KINGSTON — During a special meeting on Tuesday, March 6, the Port of Kingston voted unanimously to approve a payment of $252,000 to Kingston resident Tania Issa after failing to respond to public records requests stemming back to 2014.
According to a port press release, Issa will walk away with $124,000 after attorney fees and court costs. This came after Issa requested to go into mediation to settle the ongoing dispute.
The settlement comes after Kitsap County Superior Court Judge Jeffrey Bassett ordered the port to pay $164,000 to Beth Brewster in 2017, following a similar public records lawsuit.
At the end of January port commissioner Bruce McIntyre resigned from his position following an ethics complaint also filed by Issa. In his resignation letter McIntyre stated, “This atmosphere of perpetual assault has begun to have detrimental effects on my health, effects which I do not have to — and which I choose not to — accept.”
Community members were present at the meeting to make their feelings on the matter known to the remaining two commissioners, Laura Gronnvoll and Mary McClure. Rick Lanning said he thought the port’s recent moves toward greater transparency were a positive outcome of the suit but he argued that Issa was never actually a victim of any wrongdoing.
“Here’s the point, if you’d been actually wronged for doing something, you have a platform,” Lanning said before explaining that he regarded Issa’s suit as an attempt to get money from a government lawsuit. “It’s a loophole way to sue a small, public entity … That doesn’t stick well with the community.”
Greg Wright was also at the meeting and said that litigation just wasn’t the way that Kingston solved its problems.
“I’ve been here my whole life, my father was the first chamber president, they started the fireworks, we’ve put in countless hours into the community, never once, ever would I have litigated against our community. We would have solved our communal problems in a communal way,” Wright said.
“This town is about volunteering,” Lanning added. “It’s about giving.

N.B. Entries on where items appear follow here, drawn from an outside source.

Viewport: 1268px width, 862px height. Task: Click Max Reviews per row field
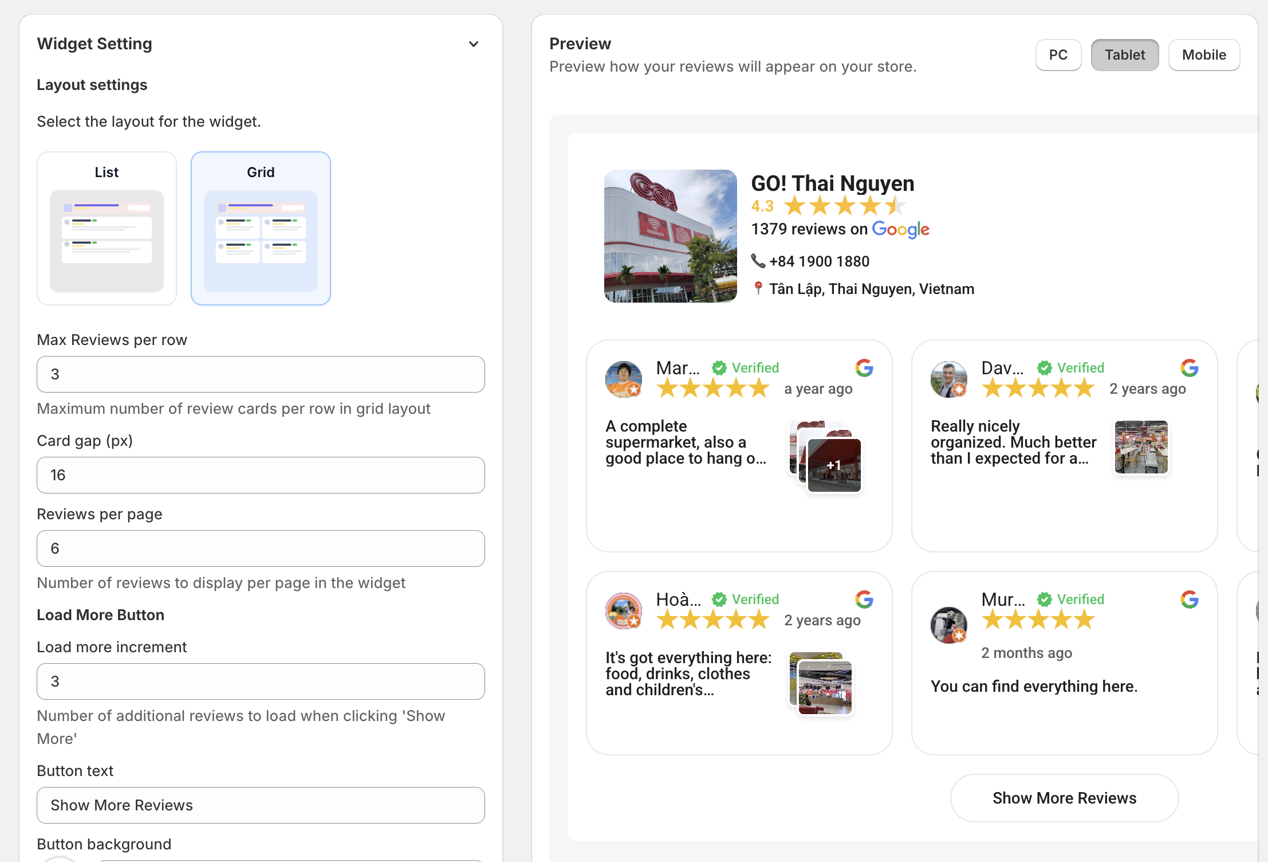(x=261, y=374)
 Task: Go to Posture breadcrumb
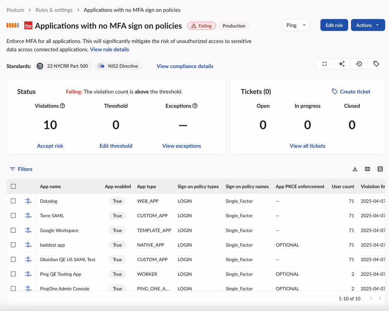click(x=15, y=10)
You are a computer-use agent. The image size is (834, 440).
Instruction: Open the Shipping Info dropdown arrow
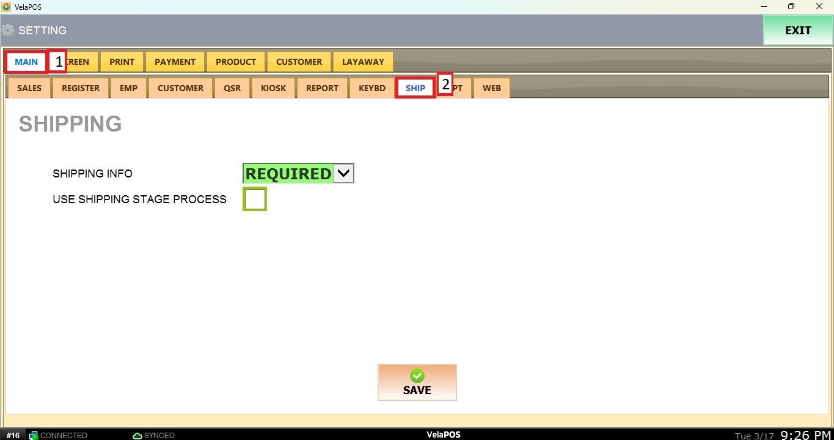pos(343,174)
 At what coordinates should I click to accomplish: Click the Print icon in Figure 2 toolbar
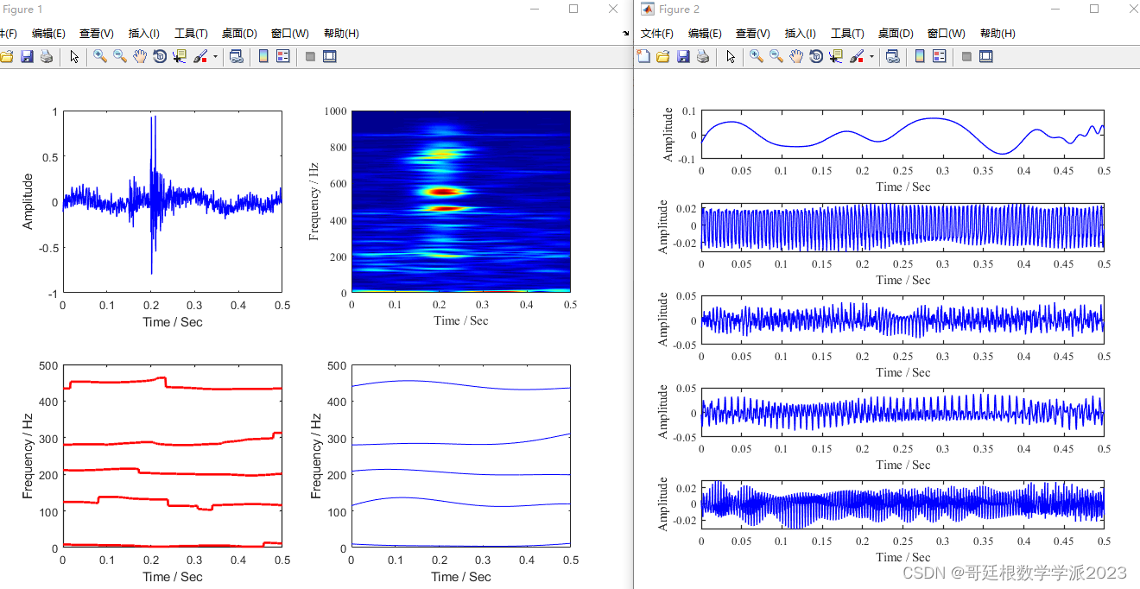pos(702,56)
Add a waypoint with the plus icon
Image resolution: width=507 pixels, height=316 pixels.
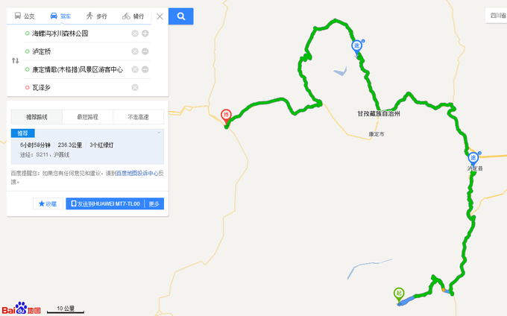tap(145, 34)
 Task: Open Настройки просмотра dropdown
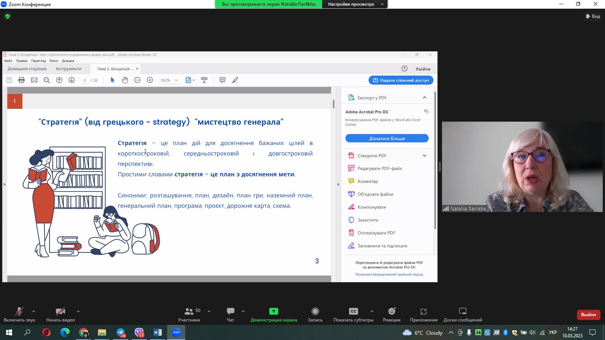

They are the first people in a hundred years that have gone and tried to take from this community. That’s what sets it apart.”
Rick Lanning’s wife, Michelle Lanning was in the audience at the meeting as well and said that Issa’s actions have fractured the small community.
“She has ripped this town apart,” Michelle Lanning said. “Now that everything is cleared up and everything is transparent, if it wasn’t about the money then she would’ve said, ‘everything’s cool, everything’s great, it’s transparent now, I’m going to drop the case, just pay my attorney’s fees.’ Had she done that, I might feel okay.”
In fact, Issa maintains that she offered such a deal to the port’s executive director, Jim Pivarnik, prior to entering mediation.
“I didn’t want the port’s money and I told Jim that before we went as far along as we did,” Issa said. “But there are legal expenses that I have borne beyond those ones that were included in the amount of the settlement.”
When asked about this, Pivarnik said that no such conversation ever took place.
As for what she will do with the money awarded from the settlement, Issa said she would pay off any remaining costs from the two lawsuits.
“The money that is given to me in the form of penalties will be used for my remaining legal expenses, Beth Brewster’s remaining legal expenses, with the balance to go to Beth to kind of – in so many words – compensate her for the loss of her business, which was pretty substantial financially and of course emotionally,” Issa said.
Only a day before she went to mediation with the port, Issa said she began to receive about 22,000 files of previously un-answered public information requests. Despite the high volume, Issa said she doesn’t think she got everything she asked for.
“I got the public records, I didn’t get all of them but to me that’s what this whole thing was about. It started with public records and I’ll tell you it was pretty meaningful to sit in mediation on the day after our governor vetoed the state legislature’s attempt to weaken the public records act,” Issa said. “It was pretty exciting to be sitting there and resolving this matter.”
Issa said she is continuing to move forward in the wake of the settlement and that she feels the community around her is as well.
“I think the community has really, really moved on and wants to move on,” Issa said. “Certainly there’s healing that needs to go on. It’s a small town and this was ugly, incredibly ugly. It should never have happened.”